* [Texto citado]:
------------------------------------------------------------

Son otras o muy particulares, entonces, las características que perfilan una determinada matriz político-pública en Bello. Si ella ya no se nutre, como decíamos, de las codificaciones y prácticas comunicacionales características de la cultura virreinal, tampoco es posible equipararla sin más al concepto liberal-burgués subrayado por Habermas.

En lo fundamental ella se relaciona más bien con esa «república de las letras» que ancla sus raíces en la Ilustración. Como ya hemos adelantado, esta matriz tiene en Bello como bases principales la escritura y el habla reguladas por la gramática, la «gente educada» y los modelos clásicos del arte literario.6 Se trata de un dispositivo cuyos signos o mediaciones no pueden ser concebidos como meros instrumentos o suplementos, sino como condiciones o posibilidades desde las cuales se definen las experiencias, se registra o se amplía la memoria, se transmiten los saberes o se validan los regímenes de significación o de verdad. Lo que se ve es una madeja entre estas mediaciones o signos, sus posibles perceptuales y cognitivos, y las facultades que les son concomitantes. Otros dominios, como la conducta moral, no se presentan ajenos a estos nudos. Ellos se dan en un nivel ciertamente más básico o determinante que las llamadas «superestructuras» culturales o que esos «espíritus de época» de filiación romántica. Es precisamente en este nivel básico, en el de las regulaciones correlacionadas del habla y sobre todo de la escritura (que operaría en últimas como el soporte más importante) donde se define un ámbito de politicidad adscrito a ellas y no exterior. Es en el ámbito de los soportes y, más desembozadamente aún, en el de unas expresividades que deben atenerse, según Bello, como ya se ha dicho, a la «costumbre uniforme y auténtica de la gente educada»,7 donde se disponen sin mayores añadidos las inclusiones y exclusiones, lo correcto y lo incorrecto, lo que merece visibilidad y lo que no la merece. Es pues el propio dispositivo técnico, sus regulaciones y saberes, los que enseñan un determinado régimen de politicidad, de significación o de gobierno de los hombres.

------------------------------------------------------------

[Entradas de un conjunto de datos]
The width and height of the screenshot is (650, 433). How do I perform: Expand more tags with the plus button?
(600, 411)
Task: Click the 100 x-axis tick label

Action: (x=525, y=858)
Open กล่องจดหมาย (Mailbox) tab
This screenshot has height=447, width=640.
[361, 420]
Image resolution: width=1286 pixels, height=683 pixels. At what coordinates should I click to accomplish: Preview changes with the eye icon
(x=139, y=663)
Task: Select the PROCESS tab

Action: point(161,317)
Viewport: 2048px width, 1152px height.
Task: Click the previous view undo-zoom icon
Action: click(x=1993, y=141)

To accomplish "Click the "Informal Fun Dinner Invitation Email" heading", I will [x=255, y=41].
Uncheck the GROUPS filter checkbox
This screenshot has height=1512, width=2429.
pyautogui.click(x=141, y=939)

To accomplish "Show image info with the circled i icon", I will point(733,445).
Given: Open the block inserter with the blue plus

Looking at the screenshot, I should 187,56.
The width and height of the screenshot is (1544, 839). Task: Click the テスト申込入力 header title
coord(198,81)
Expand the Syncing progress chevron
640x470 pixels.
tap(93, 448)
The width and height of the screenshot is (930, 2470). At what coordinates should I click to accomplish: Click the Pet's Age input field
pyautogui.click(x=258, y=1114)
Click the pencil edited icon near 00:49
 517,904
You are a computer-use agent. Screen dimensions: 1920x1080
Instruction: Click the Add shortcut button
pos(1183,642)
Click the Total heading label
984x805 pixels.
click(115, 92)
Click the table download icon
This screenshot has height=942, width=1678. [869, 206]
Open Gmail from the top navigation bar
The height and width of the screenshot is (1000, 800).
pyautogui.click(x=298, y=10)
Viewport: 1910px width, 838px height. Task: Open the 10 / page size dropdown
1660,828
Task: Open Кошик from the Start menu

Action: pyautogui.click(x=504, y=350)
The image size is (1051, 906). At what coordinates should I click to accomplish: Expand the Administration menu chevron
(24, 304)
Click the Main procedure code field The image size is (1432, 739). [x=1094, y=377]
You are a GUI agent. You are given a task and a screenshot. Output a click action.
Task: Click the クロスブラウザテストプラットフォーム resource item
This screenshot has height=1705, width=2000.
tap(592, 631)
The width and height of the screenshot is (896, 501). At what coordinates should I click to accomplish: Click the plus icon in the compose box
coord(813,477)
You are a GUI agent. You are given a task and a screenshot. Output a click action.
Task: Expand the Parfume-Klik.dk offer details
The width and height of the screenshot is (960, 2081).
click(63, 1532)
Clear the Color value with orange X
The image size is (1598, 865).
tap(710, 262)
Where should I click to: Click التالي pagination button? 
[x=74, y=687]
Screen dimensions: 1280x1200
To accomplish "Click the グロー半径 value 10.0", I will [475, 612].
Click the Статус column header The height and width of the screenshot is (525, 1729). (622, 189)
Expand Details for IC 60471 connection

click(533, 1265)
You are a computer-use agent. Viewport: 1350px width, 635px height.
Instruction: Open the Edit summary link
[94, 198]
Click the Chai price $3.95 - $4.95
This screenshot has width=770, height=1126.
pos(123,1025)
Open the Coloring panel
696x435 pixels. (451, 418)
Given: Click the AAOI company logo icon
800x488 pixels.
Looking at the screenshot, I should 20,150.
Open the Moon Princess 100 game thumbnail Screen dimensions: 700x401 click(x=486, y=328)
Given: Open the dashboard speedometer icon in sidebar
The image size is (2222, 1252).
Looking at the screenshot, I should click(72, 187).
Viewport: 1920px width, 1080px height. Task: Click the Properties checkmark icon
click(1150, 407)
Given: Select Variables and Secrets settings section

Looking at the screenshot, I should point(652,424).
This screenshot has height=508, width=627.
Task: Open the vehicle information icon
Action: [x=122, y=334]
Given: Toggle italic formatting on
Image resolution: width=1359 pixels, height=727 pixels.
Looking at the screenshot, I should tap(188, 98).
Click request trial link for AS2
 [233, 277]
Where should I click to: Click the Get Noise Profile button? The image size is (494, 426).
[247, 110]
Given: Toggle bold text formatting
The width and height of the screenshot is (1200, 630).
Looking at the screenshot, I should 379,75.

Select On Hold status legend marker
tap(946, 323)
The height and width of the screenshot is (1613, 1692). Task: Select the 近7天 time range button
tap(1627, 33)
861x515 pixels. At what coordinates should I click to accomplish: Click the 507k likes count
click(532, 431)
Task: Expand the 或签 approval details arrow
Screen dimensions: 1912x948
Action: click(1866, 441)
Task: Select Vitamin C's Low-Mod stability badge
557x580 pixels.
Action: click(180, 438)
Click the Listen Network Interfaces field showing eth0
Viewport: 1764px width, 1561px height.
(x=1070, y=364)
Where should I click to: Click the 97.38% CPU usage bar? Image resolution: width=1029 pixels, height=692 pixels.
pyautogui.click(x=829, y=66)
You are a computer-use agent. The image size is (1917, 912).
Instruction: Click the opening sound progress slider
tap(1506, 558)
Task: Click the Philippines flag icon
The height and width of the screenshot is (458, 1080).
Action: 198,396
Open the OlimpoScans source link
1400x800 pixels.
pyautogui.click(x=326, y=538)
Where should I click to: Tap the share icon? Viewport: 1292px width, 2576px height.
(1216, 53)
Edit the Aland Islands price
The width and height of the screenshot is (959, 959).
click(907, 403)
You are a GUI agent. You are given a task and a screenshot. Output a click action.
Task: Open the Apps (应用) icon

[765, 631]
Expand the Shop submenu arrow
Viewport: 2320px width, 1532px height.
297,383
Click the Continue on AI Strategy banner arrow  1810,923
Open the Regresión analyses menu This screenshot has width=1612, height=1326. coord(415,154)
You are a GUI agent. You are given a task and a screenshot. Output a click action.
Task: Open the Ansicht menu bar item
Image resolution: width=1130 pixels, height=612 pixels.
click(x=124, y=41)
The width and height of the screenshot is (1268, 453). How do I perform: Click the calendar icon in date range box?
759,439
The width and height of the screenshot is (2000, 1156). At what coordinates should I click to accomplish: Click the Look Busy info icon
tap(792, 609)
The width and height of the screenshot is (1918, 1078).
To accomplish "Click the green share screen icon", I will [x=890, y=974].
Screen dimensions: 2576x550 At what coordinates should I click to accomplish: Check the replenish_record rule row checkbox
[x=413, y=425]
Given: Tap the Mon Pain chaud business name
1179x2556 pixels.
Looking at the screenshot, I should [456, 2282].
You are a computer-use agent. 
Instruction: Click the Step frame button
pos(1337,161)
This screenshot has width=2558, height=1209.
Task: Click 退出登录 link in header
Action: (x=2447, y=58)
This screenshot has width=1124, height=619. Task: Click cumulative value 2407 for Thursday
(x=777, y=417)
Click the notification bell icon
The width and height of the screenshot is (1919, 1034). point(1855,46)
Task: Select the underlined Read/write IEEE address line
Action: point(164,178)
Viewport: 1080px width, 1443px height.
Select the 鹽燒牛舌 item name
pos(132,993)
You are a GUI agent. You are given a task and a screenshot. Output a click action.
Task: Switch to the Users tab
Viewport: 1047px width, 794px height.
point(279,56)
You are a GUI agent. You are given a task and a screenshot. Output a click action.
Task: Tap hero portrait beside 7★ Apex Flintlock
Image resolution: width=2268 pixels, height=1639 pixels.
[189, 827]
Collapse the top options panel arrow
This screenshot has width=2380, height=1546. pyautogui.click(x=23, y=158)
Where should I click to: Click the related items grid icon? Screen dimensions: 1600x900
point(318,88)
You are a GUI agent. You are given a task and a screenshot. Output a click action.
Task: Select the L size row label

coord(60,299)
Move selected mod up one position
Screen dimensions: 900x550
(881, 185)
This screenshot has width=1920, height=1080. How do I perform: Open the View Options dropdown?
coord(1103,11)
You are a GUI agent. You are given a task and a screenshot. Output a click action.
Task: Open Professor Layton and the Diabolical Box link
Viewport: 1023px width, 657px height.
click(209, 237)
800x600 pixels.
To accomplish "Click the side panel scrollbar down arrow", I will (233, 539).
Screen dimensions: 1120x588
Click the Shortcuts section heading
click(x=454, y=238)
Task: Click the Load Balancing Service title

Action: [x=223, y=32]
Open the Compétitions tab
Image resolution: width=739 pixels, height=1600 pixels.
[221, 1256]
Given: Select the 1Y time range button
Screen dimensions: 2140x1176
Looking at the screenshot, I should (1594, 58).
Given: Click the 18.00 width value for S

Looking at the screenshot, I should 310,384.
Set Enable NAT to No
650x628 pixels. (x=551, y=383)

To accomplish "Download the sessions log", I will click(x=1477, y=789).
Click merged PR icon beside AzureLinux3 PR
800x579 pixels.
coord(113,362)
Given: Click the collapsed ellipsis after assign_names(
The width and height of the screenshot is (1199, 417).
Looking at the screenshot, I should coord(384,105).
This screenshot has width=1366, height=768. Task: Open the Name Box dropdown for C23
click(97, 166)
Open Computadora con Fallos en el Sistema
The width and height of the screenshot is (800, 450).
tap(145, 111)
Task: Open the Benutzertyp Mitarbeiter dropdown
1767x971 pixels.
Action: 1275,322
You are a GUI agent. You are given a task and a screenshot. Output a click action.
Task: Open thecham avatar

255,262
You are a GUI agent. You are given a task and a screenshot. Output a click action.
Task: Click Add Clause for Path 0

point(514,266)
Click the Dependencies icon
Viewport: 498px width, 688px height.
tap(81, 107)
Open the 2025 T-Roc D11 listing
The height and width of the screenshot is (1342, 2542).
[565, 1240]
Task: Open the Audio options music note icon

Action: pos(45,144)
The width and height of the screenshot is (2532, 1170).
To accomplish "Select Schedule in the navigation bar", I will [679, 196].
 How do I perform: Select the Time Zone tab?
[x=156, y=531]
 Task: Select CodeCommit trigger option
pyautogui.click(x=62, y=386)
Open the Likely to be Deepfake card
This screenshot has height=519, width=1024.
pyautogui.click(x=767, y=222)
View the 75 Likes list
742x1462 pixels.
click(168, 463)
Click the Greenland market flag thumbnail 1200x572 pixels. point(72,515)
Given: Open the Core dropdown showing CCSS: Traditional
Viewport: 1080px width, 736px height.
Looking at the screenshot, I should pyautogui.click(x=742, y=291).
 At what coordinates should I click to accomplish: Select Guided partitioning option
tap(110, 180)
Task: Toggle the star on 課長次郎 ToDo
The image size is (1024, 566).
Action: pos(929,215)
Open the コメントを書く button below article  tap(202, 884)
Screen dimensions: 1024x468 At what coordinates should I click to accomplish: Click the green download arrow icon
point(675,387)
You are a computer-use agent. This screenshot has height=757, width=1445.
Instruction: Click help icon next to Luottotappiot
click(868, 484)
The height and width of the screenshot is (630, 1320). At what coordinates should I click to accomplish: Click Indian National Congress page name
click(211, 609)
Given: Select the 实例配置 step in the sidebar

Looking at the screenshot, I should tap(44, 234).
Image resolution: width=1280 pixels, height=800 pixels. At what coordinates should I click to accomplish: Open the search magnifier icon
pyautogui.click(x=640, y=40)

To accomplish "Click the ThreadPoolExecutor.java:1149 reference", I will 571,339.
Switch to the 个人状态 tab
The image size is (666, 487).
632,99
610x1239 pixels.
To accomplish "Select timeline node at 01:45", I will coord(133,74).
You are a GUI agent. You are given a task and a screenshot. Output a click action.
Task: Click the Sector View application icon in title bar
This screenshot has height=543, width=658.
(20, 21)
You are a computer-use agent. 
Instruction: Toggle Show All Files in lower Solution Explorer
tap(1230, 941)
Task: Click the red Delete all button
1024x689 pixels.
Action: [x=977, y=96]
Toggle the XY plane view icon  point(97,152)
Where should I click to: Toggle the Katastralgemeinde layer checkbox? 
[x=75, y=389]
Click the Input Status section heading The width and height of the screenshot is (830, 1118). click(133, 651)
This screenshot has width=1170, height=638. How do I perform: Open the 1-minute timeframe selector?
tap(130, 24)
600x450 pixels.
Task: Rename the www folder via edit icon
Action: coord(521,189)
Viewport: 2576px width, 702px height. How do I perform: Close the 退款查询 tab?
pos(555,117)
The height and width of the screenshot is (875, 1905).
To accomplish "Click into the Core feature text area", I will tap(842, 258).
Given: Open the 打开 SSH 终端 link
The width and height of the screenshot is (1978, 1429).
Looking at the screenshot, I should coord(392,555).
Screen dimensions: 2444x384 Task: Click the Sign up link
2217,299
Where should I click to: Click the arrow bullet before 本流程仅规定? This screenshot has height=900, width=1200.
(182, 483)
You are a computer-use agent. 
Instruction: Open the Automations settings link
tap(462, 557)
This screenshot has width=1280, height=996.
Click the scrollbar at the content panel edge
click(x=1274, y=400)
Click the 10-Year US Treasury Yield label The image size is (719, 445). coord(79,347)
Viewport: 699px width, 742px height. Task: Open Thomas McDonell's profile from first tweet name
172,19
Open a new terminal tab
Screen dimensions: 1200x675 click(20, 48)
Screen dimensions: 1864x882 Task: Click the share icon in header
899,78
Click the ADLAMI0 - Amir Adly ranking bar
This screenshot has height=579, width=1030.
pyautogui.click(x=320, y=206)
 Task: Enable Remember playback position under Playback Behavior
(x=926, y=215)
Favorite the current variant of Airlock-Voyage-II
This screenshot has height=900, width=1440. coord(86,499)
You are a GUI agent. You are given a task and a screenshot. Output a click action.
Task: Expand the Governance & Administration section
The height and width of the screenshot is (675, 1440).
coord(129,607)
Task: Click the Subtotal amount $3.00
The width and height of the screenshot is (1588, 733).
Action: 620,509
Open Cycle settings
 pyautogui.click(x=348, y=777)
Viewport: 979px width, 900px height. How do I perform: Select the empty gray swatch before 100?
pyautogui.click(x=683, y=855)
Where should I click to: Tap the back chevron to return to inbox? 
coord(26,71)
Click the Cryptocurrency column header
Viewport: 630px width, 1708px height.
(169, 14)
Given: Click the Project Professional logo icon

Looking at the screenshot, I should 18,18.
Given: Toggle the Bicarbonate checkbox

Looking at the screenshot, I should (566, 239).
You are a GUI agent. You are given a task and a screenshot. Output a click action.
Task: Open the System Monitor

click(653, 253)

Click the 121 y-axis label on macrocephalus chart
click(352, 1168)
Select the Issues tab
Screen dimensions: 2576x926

------------------------------------------------------------

* [Tareas del ejercicio]:
(a) En el texto sobre Bello, ¿cuáles son las bases principales de la matriz político-pública que se describe?
(b) Prosigue el texto sobre Bello a partir de su última oración, manteniendo el mismo registro ensayístico.
Las líneas no tienen ningún papel en esto.

* [Problemas resueltos]:
(a) La escritura y el habla reguladas por la gramática, la «gente educada» y los modelos clásicos del arte literario.

(b)
Sobre las bases indicadas se levantan otros factores que ahora deseamos destacar. Por de pronto, la importancia que Bello concede a la prensa periódica, cuestión no difícil de probar: bastaría con mencionar los largos años consagrados a El Araucano (1830-1853), la creación y edición en Londres de las revistas La Biblioteca Americana (1823) y El Repertorio Americano (1826-1827), así como la publicación periodística de parte importante de su obra.8 En El Araucano, Bello sentará cátedra sobre materias gramaticales, jurídicas, educacionales, históricas; redactará también reseñas bibliográficas, artículos de divulgación científica, notas sobre expediciones científicas, etc.9 En este periódico, buscará, además, validar o dar a conocer ante la naciente opinión pública chilena temas de interés general, estimulando la discusión.10 Contribuye así a dar un perfil cultural, político y también polémico a esta publicación; rasgo que perderá una vez que El Araucano, ya sin la presencia del chileno-venezolano, se transforme más adelante en Diario Oficial.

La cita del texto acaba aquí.